Our approach to scripture often rests on authority. Maybe you trust the authority of the rabbis--they have the right interpretation. Or maybe you trust the Church. Perhaps you have a study Bible and buy into the framing of the annotator. Heck, one can even get a completely different kind of commentary from Project Reason or Conservapedia.
What's more, the authority of these authorities seems to be based on granting ultimate authority to the holy texts themselves. However, this move appears to be more rhetorical than actual, since the preacher claims to speak the book and to speak for the book. He claims to be a conduit through which the book's intent becomes revealed to others. It's the mediation of the preacher or commentator that formulates the authority of the text and the justification that supposedly precedes the preacher/commentator.
It's a scam, in other words. You can't understand this book fully but I can. And this book reigns over both of us, so you better follow my reading and my book-based counsel. If you question or go against me, you betray the book, and you will be subject to divine wrath for your obstinacy.

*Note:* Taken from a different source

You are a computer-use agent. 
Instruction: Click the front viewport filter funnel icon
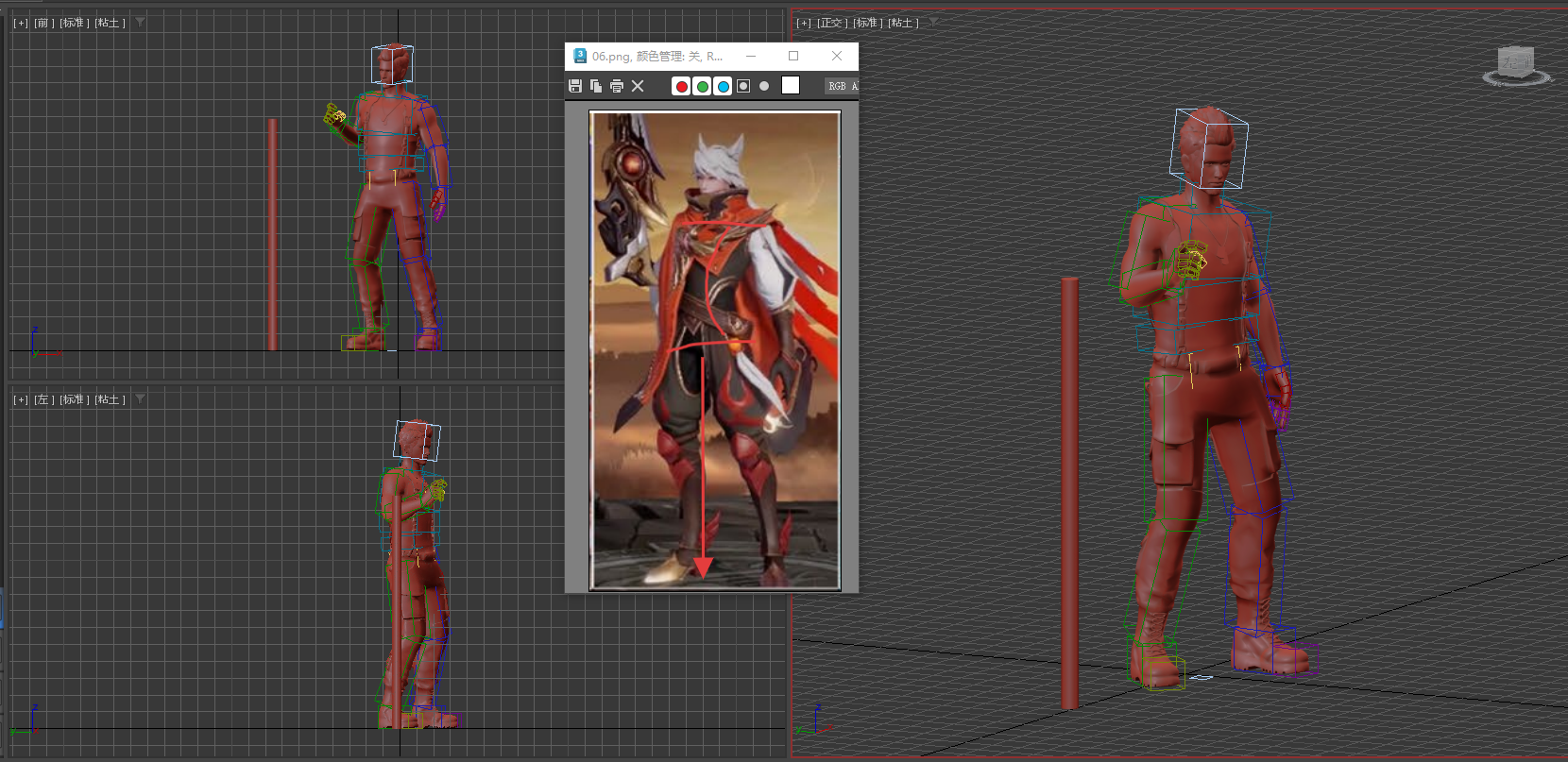pos(140,22)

I don't buy it, either the authority of the preachers and teachers or the authority of the texts themselves. Now, I do realize that we trust in authorities for all sorts of things and not just in the sphere of religion. Indeed, I am not certain we can get by without trusting some authorities at some time.
But to return to the two questions at the beginning: why should we trust religious authorities if there doesn't seem to be a clear method for unambiguously identifying the divine word and the literal or figurative registers of the sacred text? Really...why?
So, if a preacher enjoins you to follow your "calling" and turn to God, or to fight against what other consenting adults do in the privacy of their bedroom, or to feel guilty about your curiosity about the world--just remember that the preacher's authority is self-appointed and self-serving. You're better to do your own learning and your own decision-making.